Excerpts from the interview by Lynn Kaczmarek in the April/May 2001 issue of Mystery News

I can’t remember exactly when I started reading Jane Haddam’s books and I can’t really remember which one I read first. I do know that it was after reading one of those hard-boiled thrillers that leaves you gasping for breath, jumping at every noise, and looking cautiously around every corner. I needed a break – something warm and fuzzy and decidedly predictable. Comforted by the cozy scene on the cover (Christmas, I think), I picked up one of Jane Haddam’s books.

It was somewhere in the middle of the now sixteen-book series featuring ex-FBI agent, Gregor Demarkian. Demarkian had retired as head of the FBI Department of Behavioral Science and after the death of his wife, had returned to the Armenian neighborhood in Philadelphia where he had grown up. There was comfort here reminding me of my own childhood in an Irish/Italian neighborhood in Chicago. Comfort ended there. Albeit not of the Silence of the Lambs variety, this was a gripping, violent book that dealt with nasty issues. I looked again at the cover. Yep, the quiet scene with Christmas tree lights glittering and snow lightly falling was still there, but somehow it had taken on a slightly evil edge – an edge I quite enjoyed…

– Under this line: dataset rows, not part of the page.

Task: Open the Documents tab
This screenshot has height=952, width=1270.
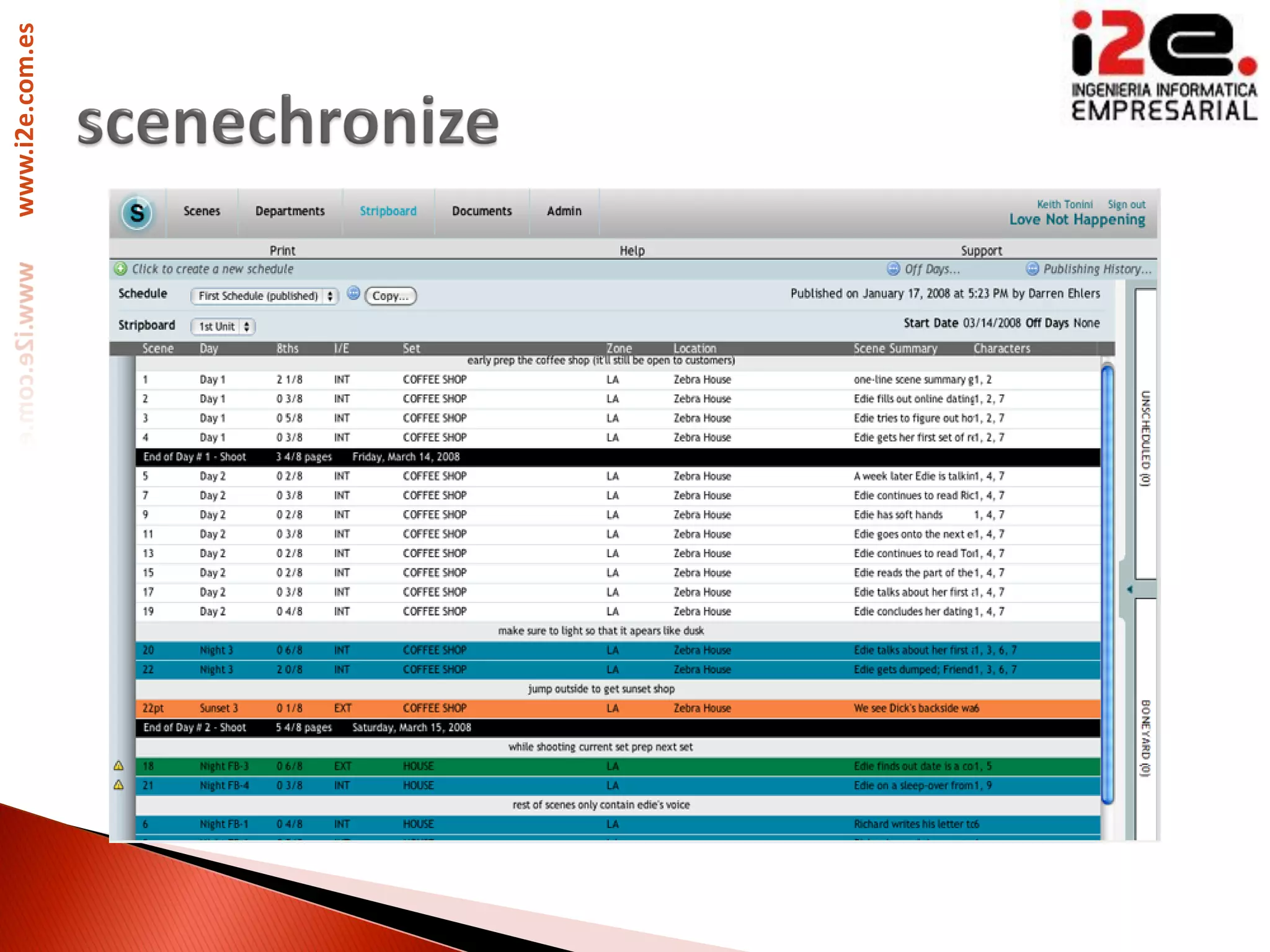Action: pyautogui.click(x=482, y=211)
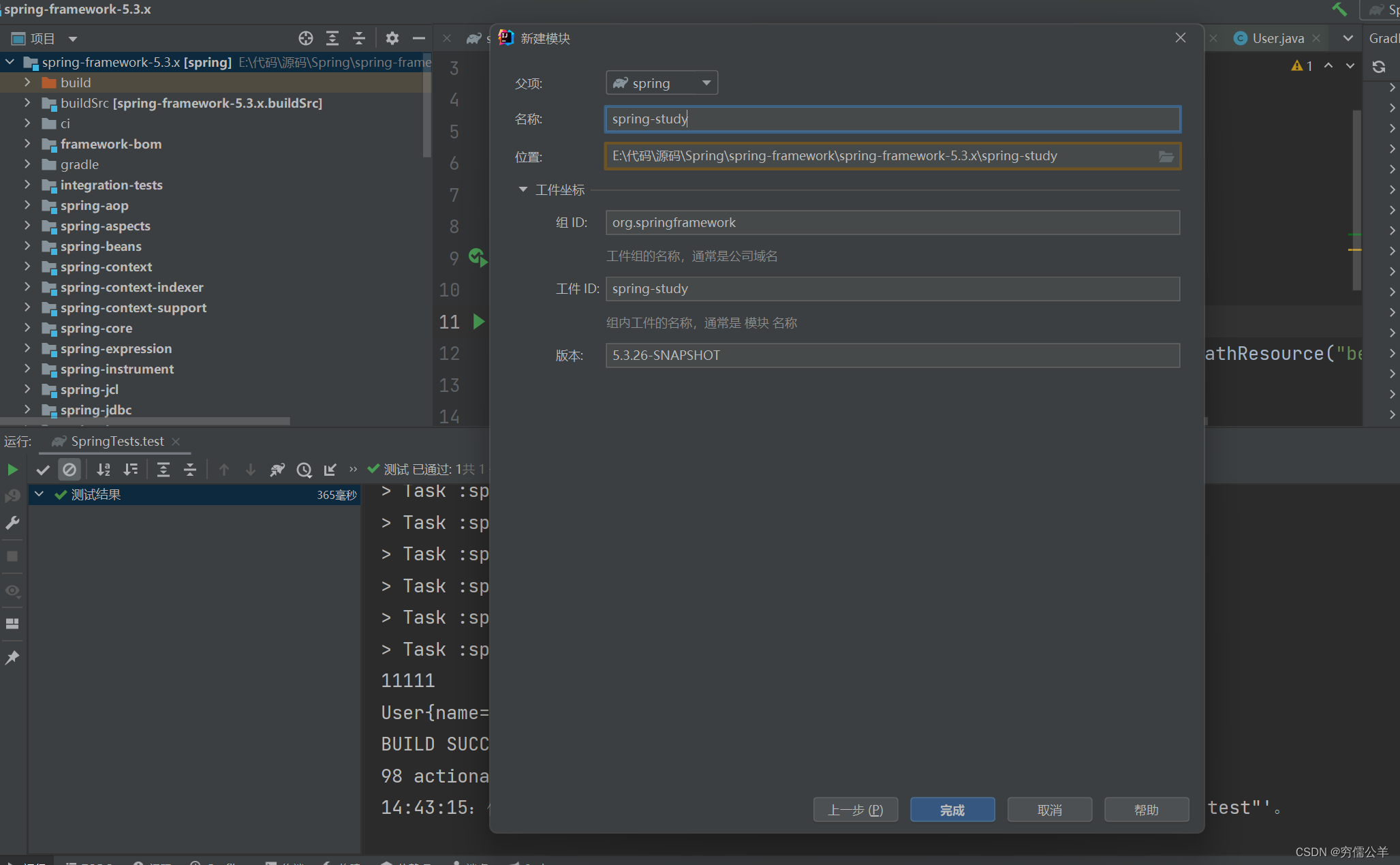The height and width of the screenshot is (865, 1400).
Task: Click the green rerun test button
Action: click(12, 470)
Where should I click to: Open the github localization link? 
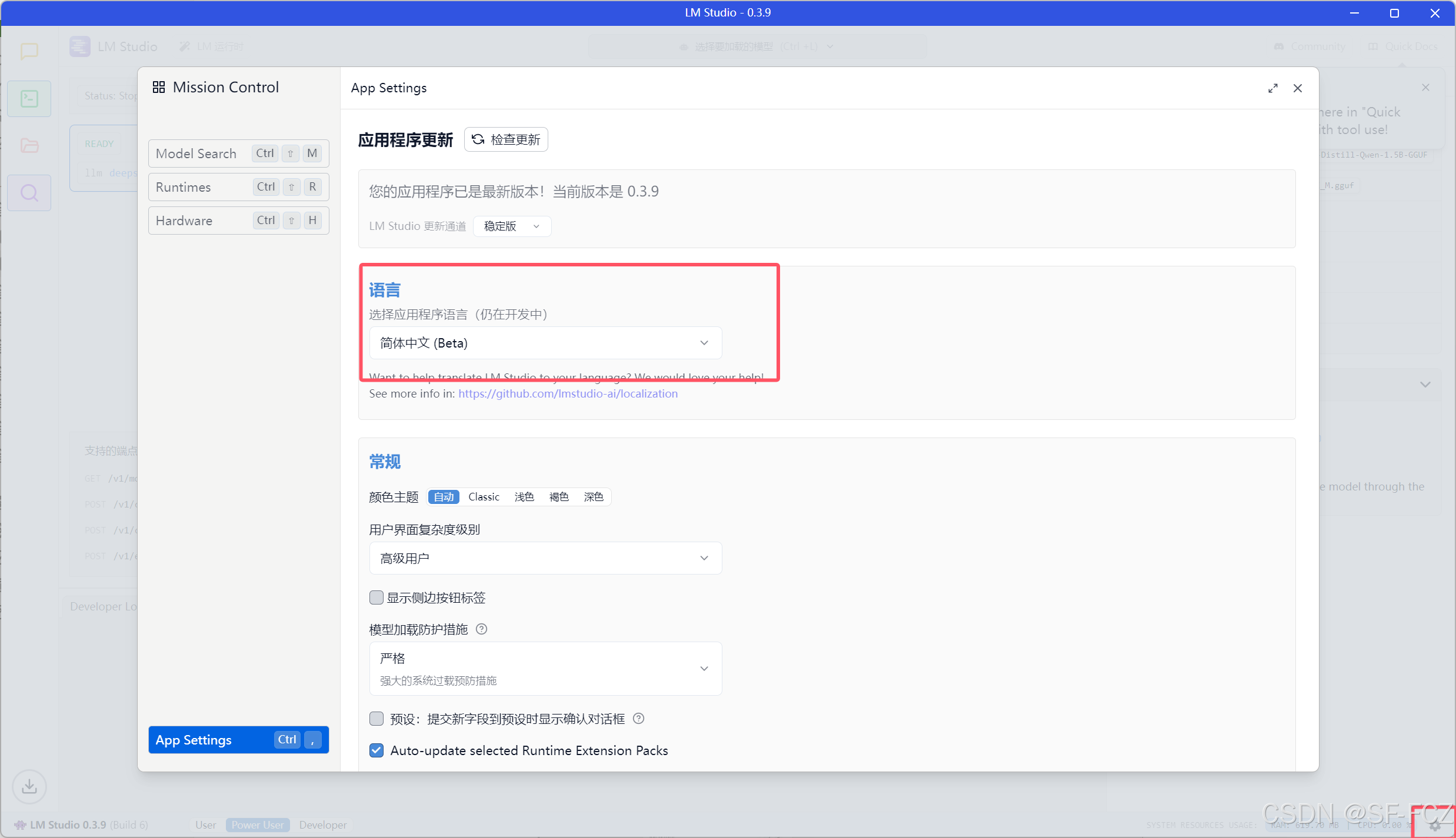click(568, 393)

True Believers, which hits the bookstores mid-April and has just received a starred review in Publishers Weekly, takes a look at religion – in particular gays, right wingers, and the things people will do because they “believe.”

“Everybody is a True Believer. Everybody has a little nugget they’re convinced of that is the opposite of the nugget on the other side. And they’re convinced it’s fact. People don’t accept the fact that a lot is perspective and I decided to play games with it,” says Haddam….

The clock is turning towards noon as Jane Haddam finish our conversation. We chat like old friends about her home in Connecticut, her beautiful view from her office, and I speak enviously about how nice if must be to live out in the country. A pause and then – “One day I’m going to go out there when the wild turkeys arrive and beat them to death – they’re not endangered any more and they bother the cat.” Visions of that scene buried in a book with cute little pussycats on the cover go up in smoke as I chuckle my response. A wolf in sheep’s clothing, indeed.